March 6, 2017; Bloomberg
According to the U.S. Department of Education, more than 750 higher education institutions closed last year, including for-profit schools. Among these closing schools are private nonprofit colleges no longer able to fill the gaps between revenue and expenses and sustain operations while debt remains unpaid. While very few of the higher education institutions closing each year are private nonprofit schools, the annual number has tripled since the recession and is anticipated to remain stable or increase further, according to a 2015 Moody’s report. Many of the schools most at risk have fewer than 500 students and are affiliated with religious denominations.
When a college or university goes bankrupt, what happens to its endowment? Most financially troubled schools have modest endowments, and some of the funds within the endowments are restricted by their donors to specific “for good, forever” purposes rather than immediate general support like debt relief.
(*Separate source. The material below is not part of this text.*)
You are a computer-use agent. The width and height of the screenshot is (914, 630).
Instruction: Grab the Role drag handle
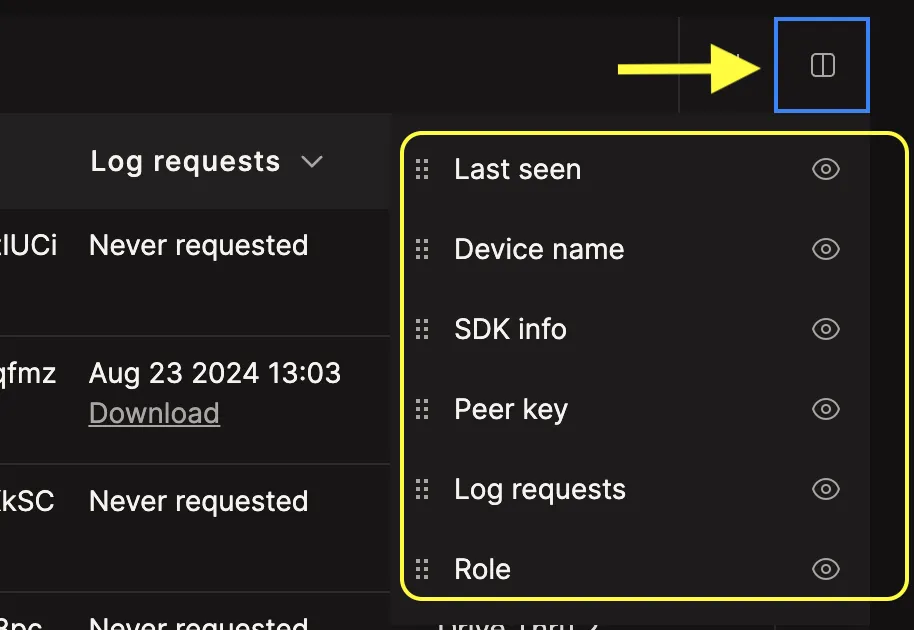pyautogui.click(x=422, y=569)
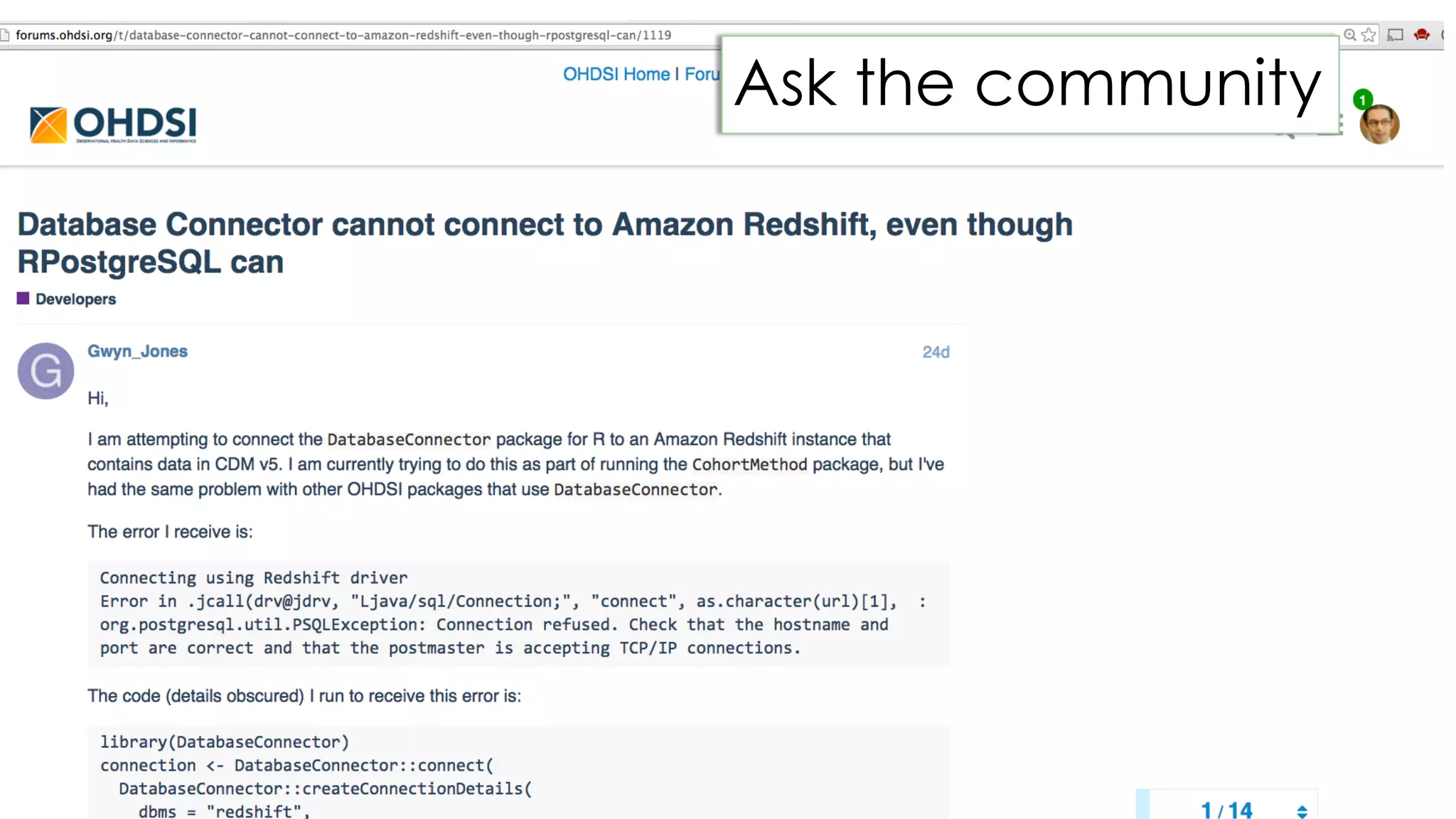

For example, Art Rebrovick, restructuring officer for Virginia Intermont College, which closed in 2014, said, “The endowment was on the books for $4 million, but it had been leveraged and used for faculty salaries so many times that there was just literally no money there.”
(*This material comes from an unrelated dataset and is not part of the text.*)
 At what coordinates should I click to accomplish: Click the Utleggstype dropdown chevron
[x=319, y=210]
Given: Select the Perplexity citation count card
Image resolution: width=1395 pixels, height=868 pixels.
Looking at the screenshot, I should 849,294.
If there is money left, there can be a fight between creditors, or between successor institutions taking up the responsibility of educating students. When Chester College in New Hampshire closed, it designated New England College as the recipient of its residual assets. This practice follows state and IRS guidelines that direct dissolving 501(c)(3) nonprofit organizations to give remaining funds to other nonprofits with similar missions, services, clientele, etc. However, the New England Institute of Art challenged the decision because it said that it was taking 92 percent of Chester College’s students and that act should be supported by the college’s residual endowment. Ultimately, the New Hampshire courts decided that the funds would be split 60-40 between the two schools, with New England College receiving the larger amount.
In most cases of nonprofit dissolution, executives and board members learn that the state attorney general is the nonprofit’s ultimate arbiter and trustee. The AG must sign off on asset distribution and has standing to challenge any distribution that, in the AG’s opinion, harms the state’s citizens or denies them appropriate access to assets intended for a public purpose.
Nonprofit dissolution is a seldom-addressed topic, so it’s not unusual for experienced executives, board members, and others to be unfamiliar with—and surprised by—the financial, legal, and emotional complexities associated with closing a nonprofit or merging multiple nonprofits into a single agency. In fact, many people don’t know that merging nonprofit organizations usually involves dissolving most or all of the merging entities, and these dissolutions ahead of a merger can be like small deaths in themselves. Disagreements about asset distribution, including endowments, is often an expression of the emotions associated with the dissolution process. These emotions, including board members’ and executives’ grief at losing their roles, belief in the entity, and commitment to it and its role in the community, can be among the unseen ingredients that decide whether or not a dissolution moves forward.
The impassioned backlash against a decision to dissolve was evident in the case of Virginia’s Sweet Briar College. NPQ reported on the alumnae-led successful opposition to the board’s decision to dissolve. School officials are cautiously optimistic that renewed and redirected focus and supplemental fundraising has improved the school’s chances for sustainability. Although enrollment reached less than 70 percent of goal, the school achieved an operating surplus of $2 million and “did not spend a penny from its $65 million endowment to operate, ending 20 years of draws in excess of a five percent target,” according to Tim Klocko, Sweet Briar College’s vice president for finance and treasurer.
Despite this success, there are still hurdles for Sweet Briar to overcome that may sound familiar to other troubled nonprofit institutions.An endowment of $85 million in 2015 is now reduced by $20 million after costs associated with the attempted closure and market fluctuations. Perhaps with a jaundiced view based on his own institution’s closure, Virginia Intermont College’s Rebrovik said, “It’s a nice story that they kept the school open, but the sad truth is that they’re most likely just delaying their fate, and making it an uglier closure than it had to be.” Whether or not that’s the case, the preservation of Sweet Briar’s endowment will be a key bellwether of Sweet Briar’s ongoing health.—Michael Wyland
Addendum: This article has been changed from the original version to reflect a more accurate source of the loss of Sweet Briar’s endowment assets.